[原子力産業新聞] 2004年5月13日 第2234号 <1面>

[総合資源エネ調査会 制度・措置検討小委] バックエンド「経済措置」の枠組み固まる

 総合資源エネルギー調査会電気事業分科会の制度・措置検討小委員会(委員長=植草益・東洋大学教授)は、11日、第4回会合を開き、バックエンド費用を、電力会社から独立した外部組織に積み立て、運用・管理する方針を決めた。また、既発電分バックエンドコストのうちいわゆる未回収費用は、電力託送の仕組みを利用し、託送料金にコストを別途上乗せ、一般電気事業者と特定規模電気事業者(PPS)から、15年かけ回収する方針など、経済措置の枠組みを固めた。

 この日の会合では、事務局の資源エネルギー庁が、論点別にこれまでの議論をまとめた資料をもとに、委員間で議論が行われた。また、電気事業者を代表して関西電力の森本副社長が、事業者の考える経済的措置のあり方を提言。

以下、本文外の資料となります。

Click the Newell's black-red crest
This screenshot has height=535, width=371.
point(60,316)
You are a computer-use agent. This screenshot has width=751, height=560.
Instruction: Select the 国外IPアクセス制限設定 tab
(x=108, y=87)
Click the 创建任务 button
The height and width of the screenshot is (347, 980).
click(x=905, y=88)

その中で未回収費用について、「託送の仕組みを便宜的に利用して未回収費用をPPSに代行回収」してもらうとの考えを示した。

 論点の1つである経済的措置が対象とするバックエンド費用の範囲については、PPSおよび消費者団体の参考人から、未手当の費用のうち、MOX加工費やウラン濃縮バックエンド費用は燃料原価で回収すべき、中間貯蔵や廃棄物輸送費は再処理と直接関係がなく除外すべきとの意見があり、委員間での議論の結果、MOX加工費用、濃縮工場廃止措置費、中間貯蔵については対象外とし(総計2兆4400億円)、廃棄物輸送費と貯蔵費の扱いについては、事務局が検討することになった。対象外となる費用は引当対象とせず、費用発生時に当期費用として扱われることになる。

 バックエンド費用を積み立てる外部機関については、透明性、安全性を確保するため公的な管理スキームが必要との認識で一致したものの、委員からは、新たな事業主体を作らずに、既存の組織を活用すべきとの意見も出された。

 総額2兆8000億円にのぼる既存の使用済核燃料再処理引当金の扱いについては、外部機関での管理・運用に一本化されることとなったが、外部組織への拠出が電力会社の経営に与える影響を緩和するため、15年間かけて拠出すること、拠出額には運用利率と整合性のある割引率を適用することなど決まった。

 植草委員長は、近く開かれる電気事業分科会で、今回まとまった経済措置の枠組みを報告するとともに、託送料金への上乗せ額等の具体的な数字についてもエネ庁より概算額を提示し、分科会での検討に付す方針を明らかにした。